Stored data:
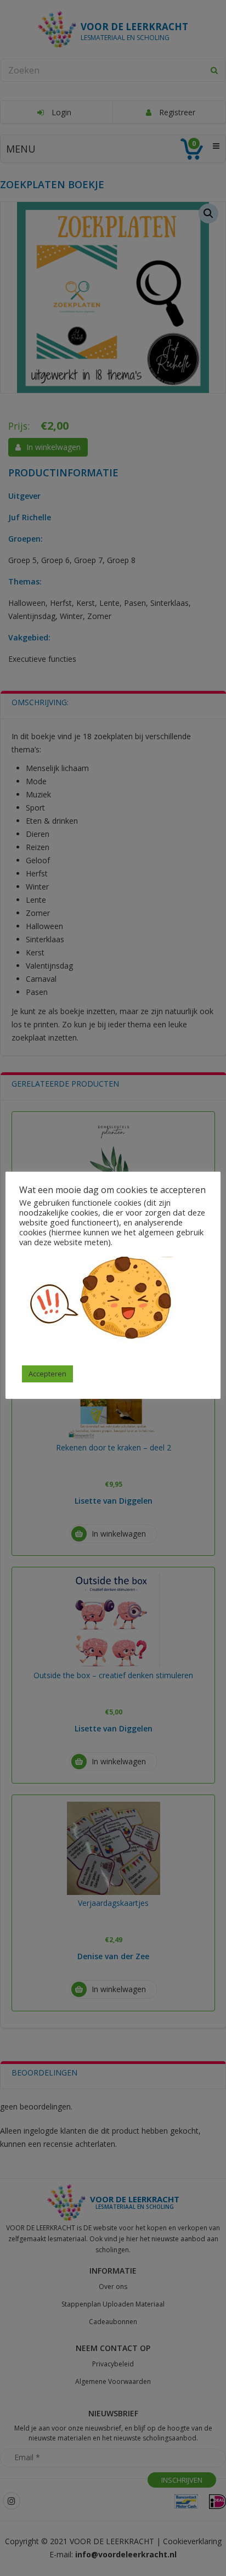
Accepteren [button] (47, 1374)
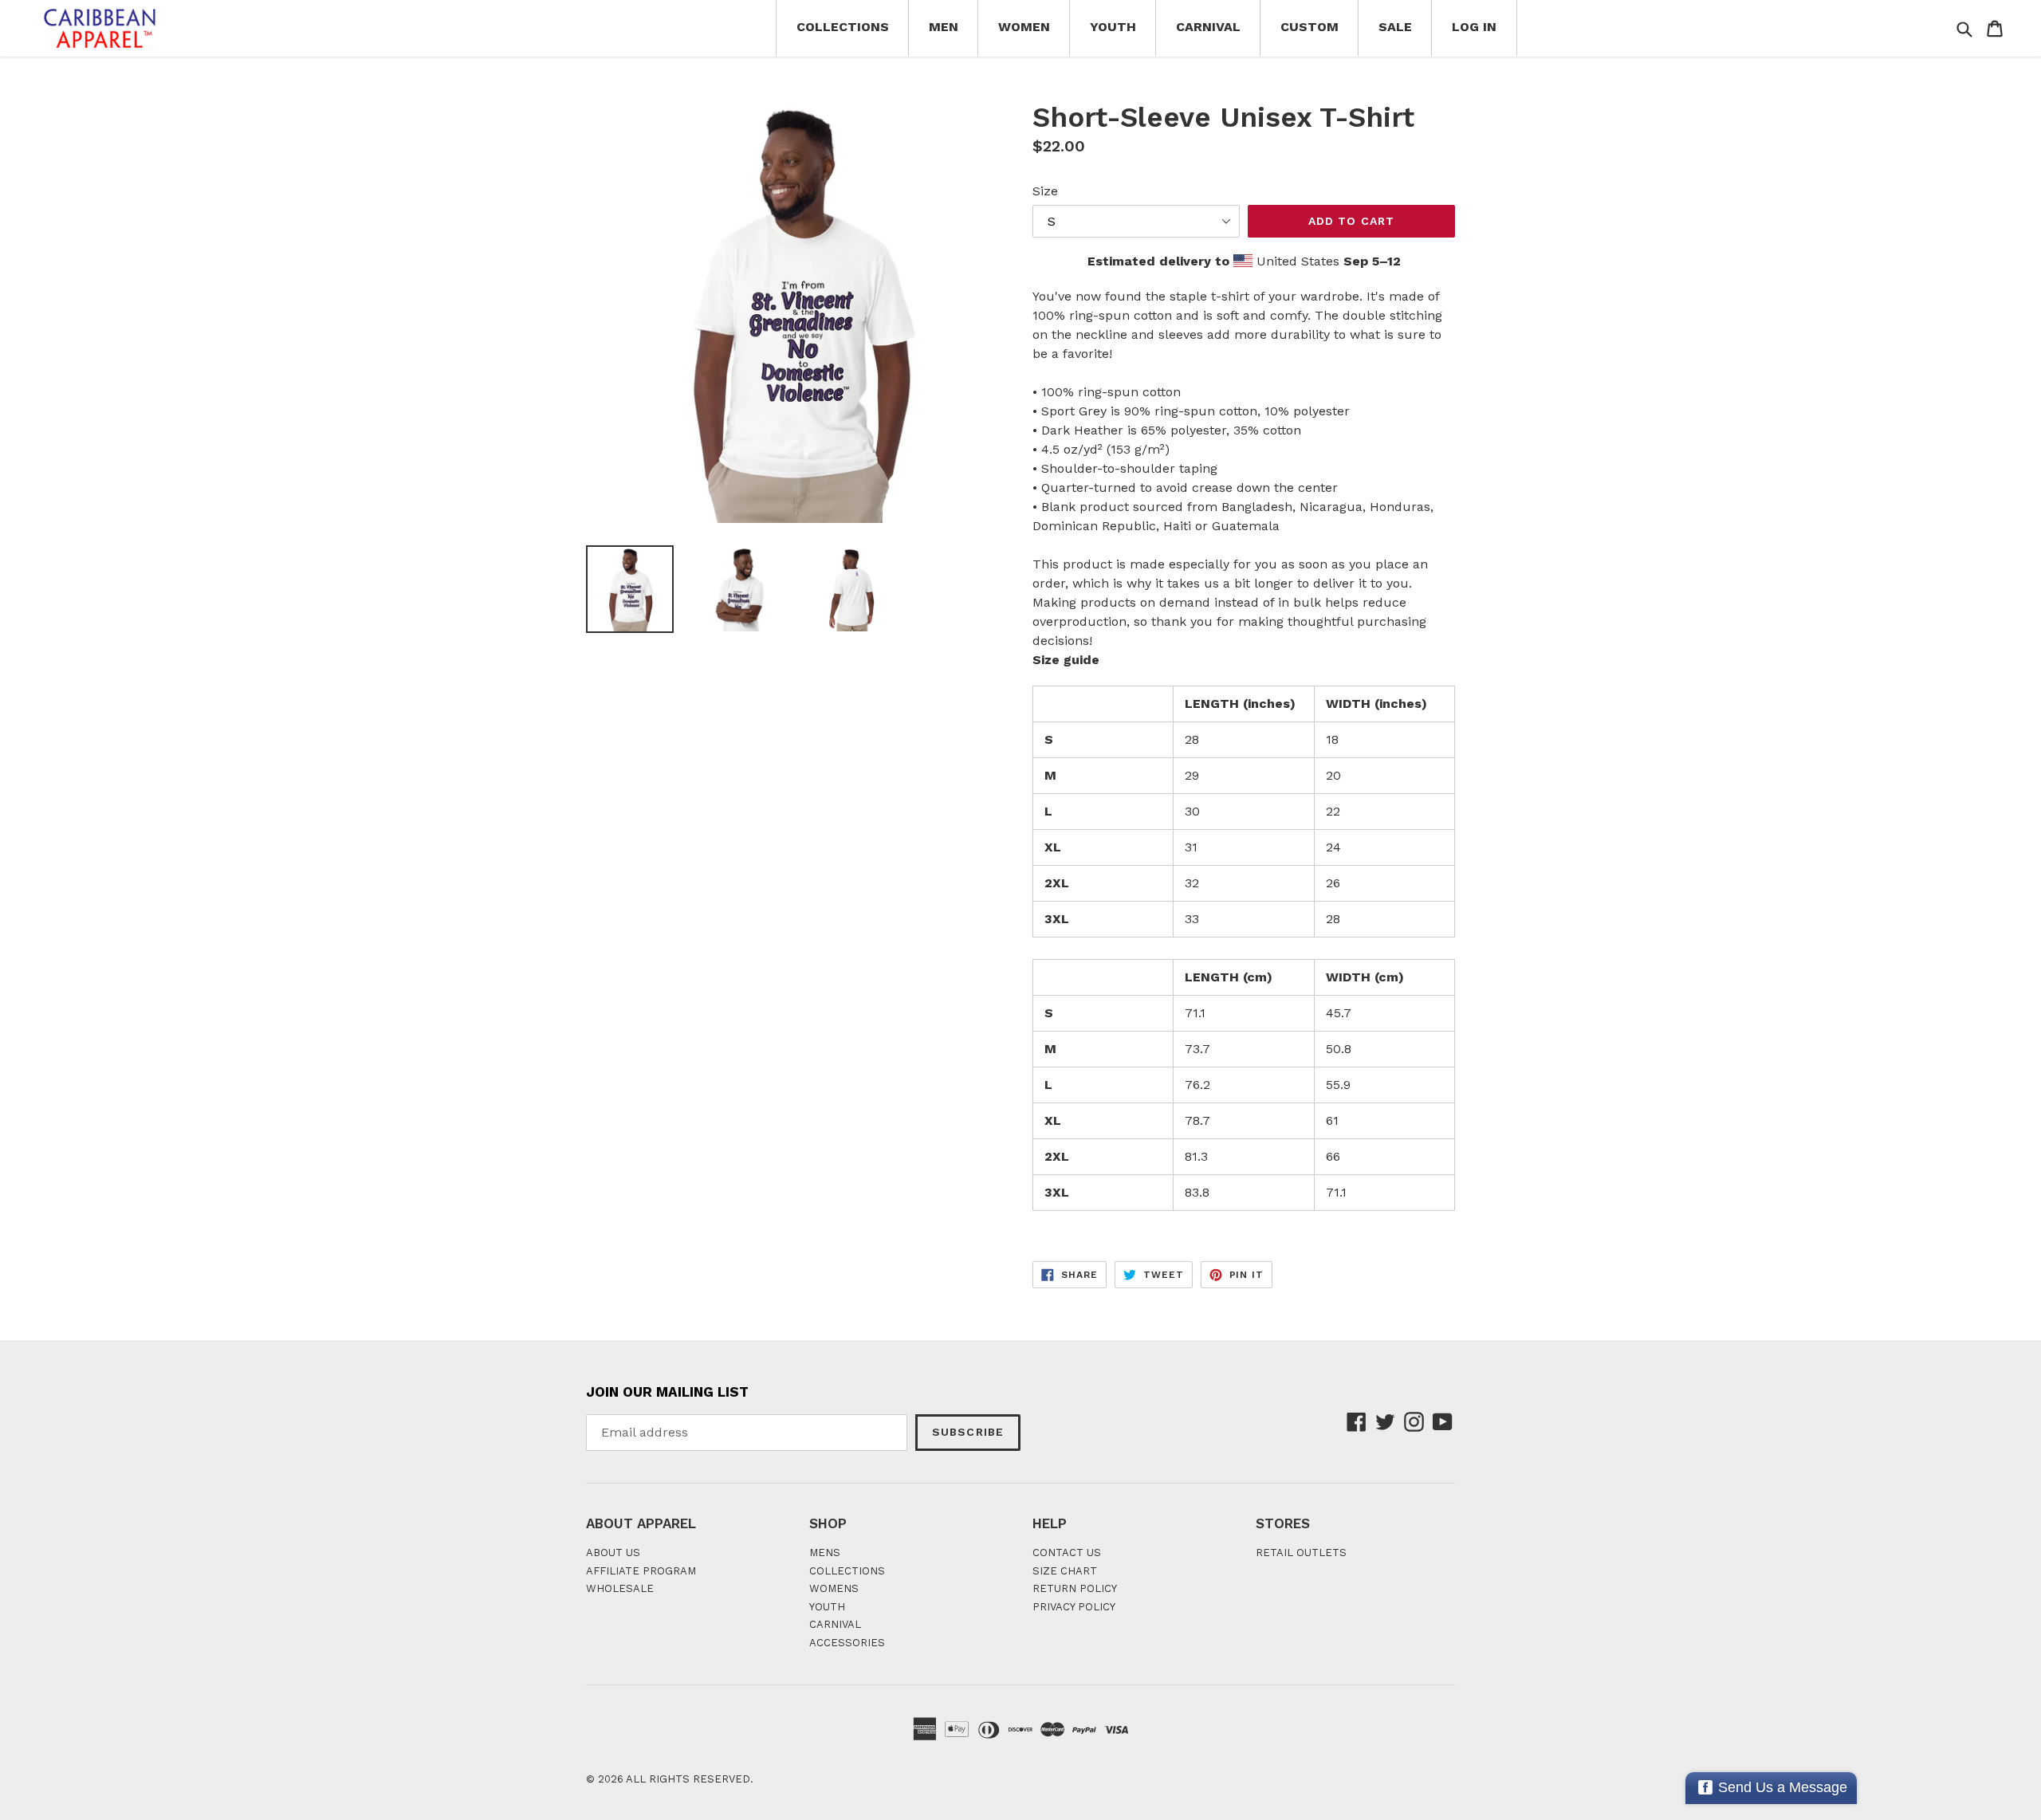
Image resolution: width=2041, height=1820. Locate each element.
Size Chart (1064, 1571)
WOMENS (834, 1588)
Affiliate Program (641, 1571)
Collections (842, 26)
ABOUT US (613, 1553)
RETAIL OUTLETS (1301, 1553)
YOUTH (827, 1607)
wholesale (620, 1588)
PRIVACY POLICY (1073, 1607)
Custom (1309, 26)
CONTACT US (1066, 1553)
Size (1045, 191)
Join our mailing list (667, 1392)
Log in (1474, 26)
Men (943, 26)
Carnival (1208, 26)
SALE (1395, 26)
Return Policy (1074, 1588)
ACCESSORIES (847, 1643)
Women (1024, 26)
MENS (824, 1553)
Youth (1113, 26)
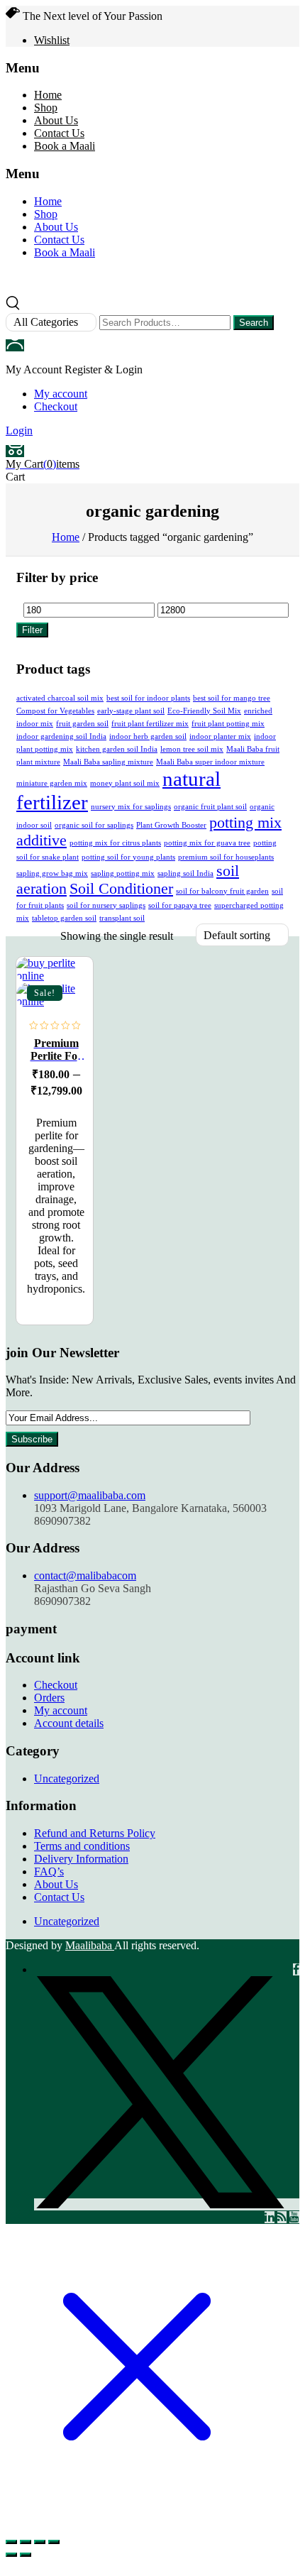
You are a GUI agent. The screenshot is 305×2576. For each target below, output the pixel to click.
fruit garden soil (82, 724)
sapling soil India (185, 873)
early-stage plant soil (131, 711)
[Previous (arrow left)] (11, 2555)
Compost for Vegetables (55, 711)
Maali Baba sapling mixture (108, 762)
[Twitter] (166, 2204)
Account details (69, 1723)
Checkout (55, 406)
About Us (56, 120)
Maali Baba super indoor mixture (210, 762)
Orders (49, 1698)
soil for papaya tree (179, 905)
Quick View (69, 1073)
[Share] (39, 2542)
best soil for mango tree (231, 698)
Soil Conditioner (121, 888)
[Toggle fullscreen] (25, 2542)
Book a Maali (64, 146)
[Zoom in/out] (11, 2542)
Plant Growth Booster (171, 825)
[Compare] (69, 1042)
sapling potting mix (123, 873)
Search (253, 322)
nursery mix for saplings (131, 807)
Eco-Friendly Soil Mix (204, 711)
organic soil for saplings (94, 825)
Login (19, 430)
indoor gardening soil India (61, 736)
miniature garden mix (51, 783)
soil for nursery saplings (106, 905)
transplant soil (122, 918)
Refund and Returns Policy (94, 1833)
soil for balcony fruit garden (222, 891)
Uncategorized (66, 1778)
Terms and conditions (82, 1846)
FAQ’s (49, 1871)
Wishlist (52, 40)
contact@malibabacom (85, 1575)
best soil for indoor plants (148, 698)
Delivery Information (81, 1859)
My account (60, 394)
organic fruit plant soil (210, 807)
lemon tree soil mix (191, 749)
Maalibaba (89, 1945)
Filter (32, 630)
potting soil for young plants (128, 857)
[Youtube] (294, 2217)
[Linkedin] (269, 2217)
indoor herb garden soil (148, 736)
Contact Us (59, 133)
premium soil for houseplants (226, 857)
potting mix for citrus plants (115, 843)
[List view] (45, 936)
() (42, 464)
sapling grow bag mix (52, 873)
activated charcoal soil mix (60, 698)
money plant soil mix (125, 783)
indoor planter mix (220, 736)
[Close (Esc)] (54, 2542)
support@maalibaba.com (89, 1495)
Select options (69, 980)
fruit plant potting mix (228, 724)
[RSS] (282, 2217)
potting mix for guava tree (207, 843)
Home (48, 95)
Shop (45, 108)
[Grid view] (24, 936)
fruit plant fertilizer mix (150, 724)
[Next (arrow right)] (25, 2555)
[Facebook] (296, 1969)
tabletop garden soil (64, 918)
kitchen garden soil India (116, 749)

DESCRIPTION OF THE TASK ▸ Please give the number of lines above that contain the string "potting", and nothing more.

YOUR SOLUTION ▸ 5